(Stored data entries)
- Opening Delimiter -

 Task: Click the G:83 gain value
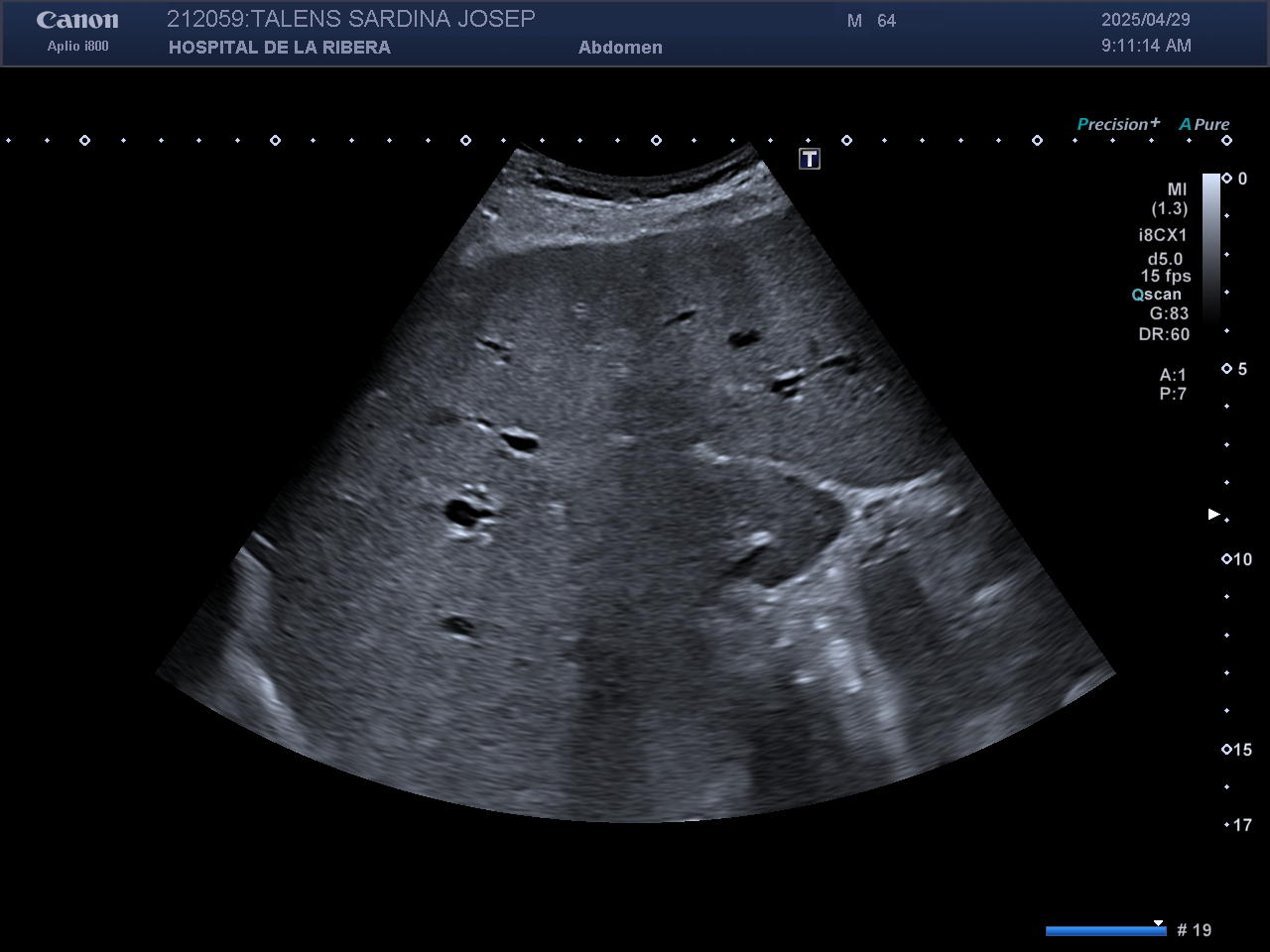point(1169,313)
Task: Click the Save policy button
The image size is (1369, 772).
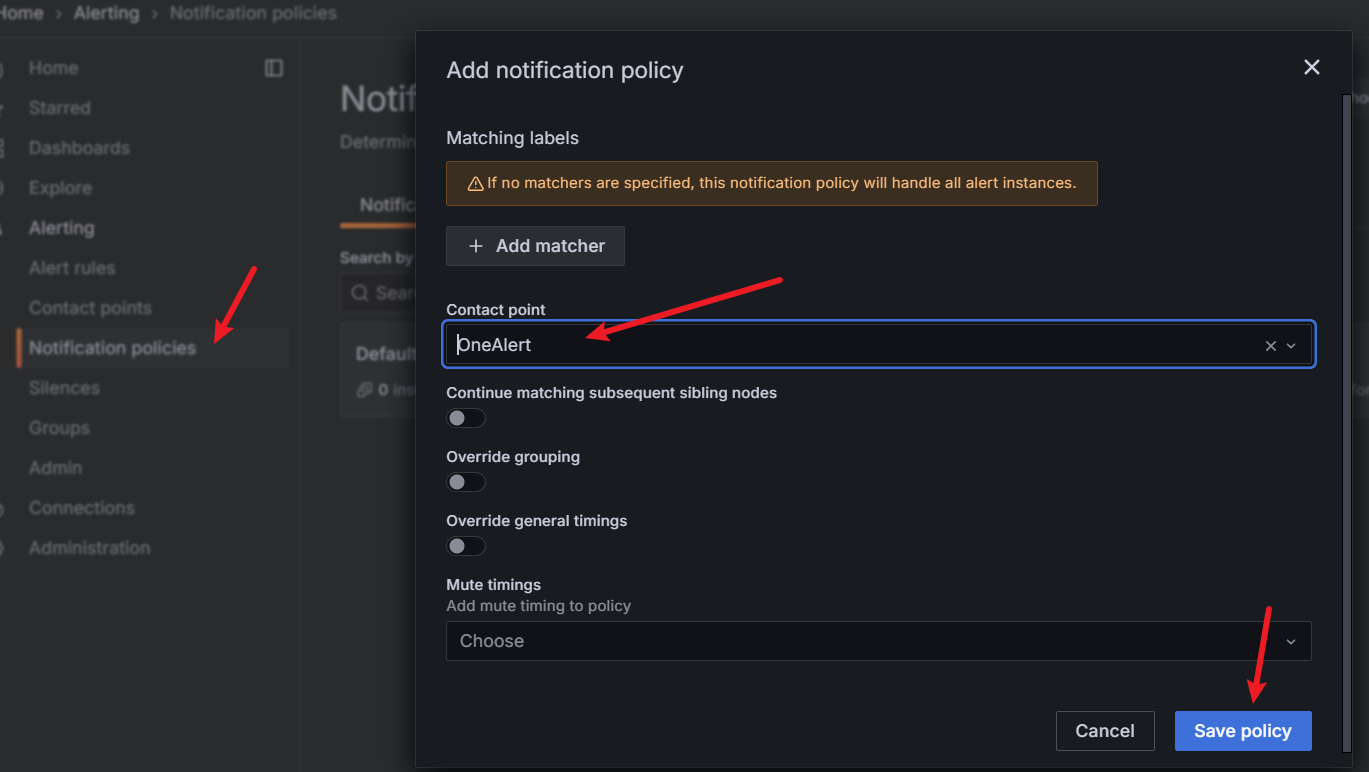Action: click(1242, 731)
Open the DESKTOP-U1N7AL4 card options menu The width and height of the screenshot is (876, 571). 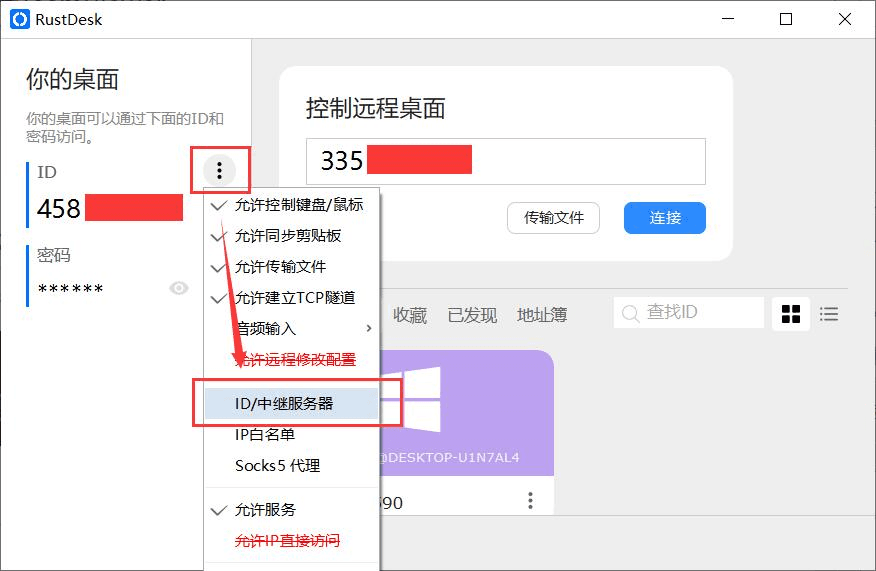pos(530,500)

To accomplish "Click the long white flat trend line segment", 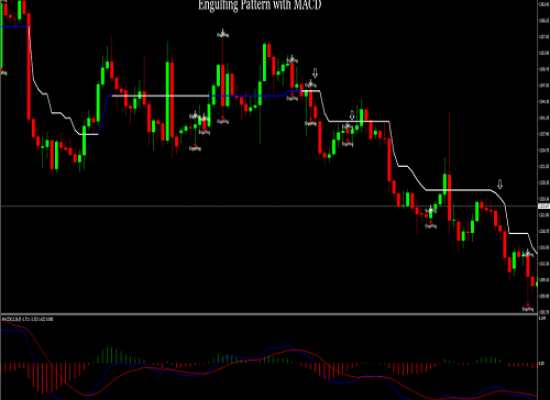I will 160,95.
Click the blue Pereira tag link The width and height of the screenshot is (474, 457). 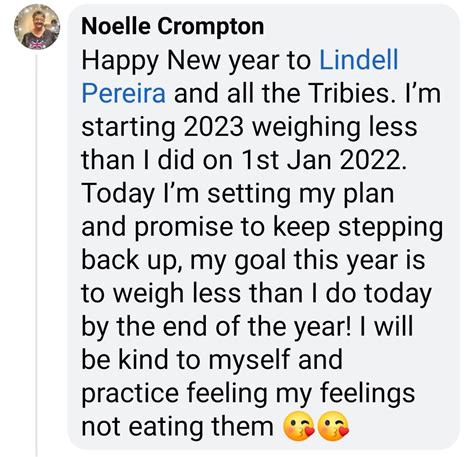123,93
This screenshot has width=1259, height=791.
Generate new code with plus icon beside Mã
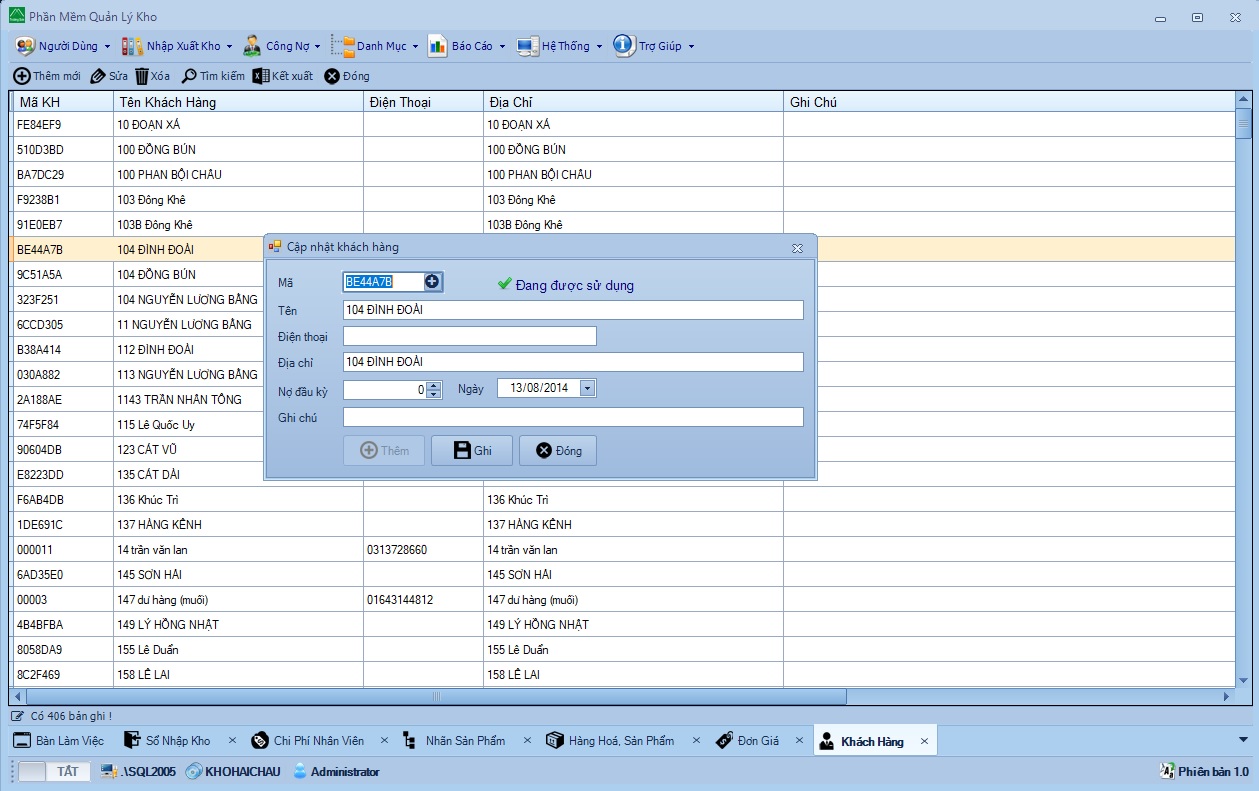(432, 282)
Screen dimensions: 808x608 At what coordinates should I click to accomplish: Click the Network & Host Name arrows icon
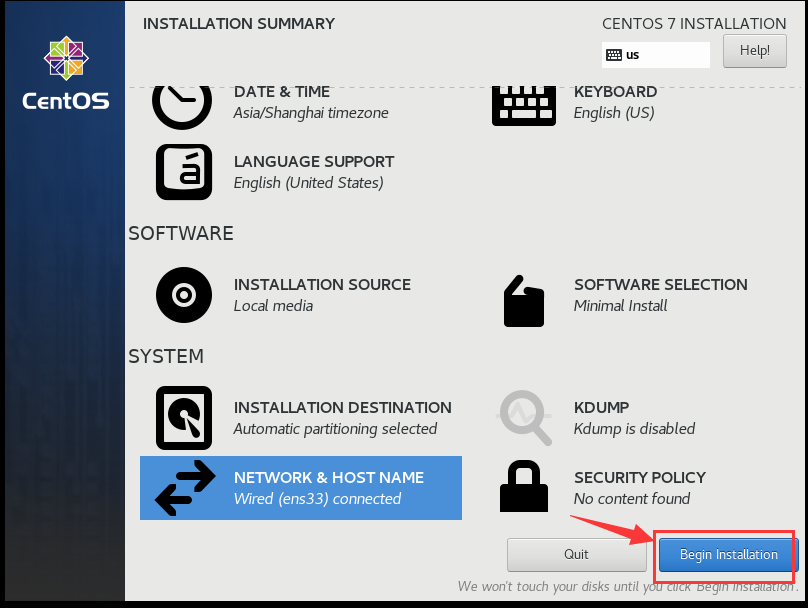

- Closing Delimiter -

### What you need to do
With pictures omitted, reproduce exactly the lines from the line containing "Generate new code with plus icon beside Mã" through the end of the data above.

### Reply to the exercise
Generate new code with plus icon beside Mã
(432, 282)
Screen dimensions: 808x608 At what coordinates should I click to accomplish: Click the Network & Host Name arrows icon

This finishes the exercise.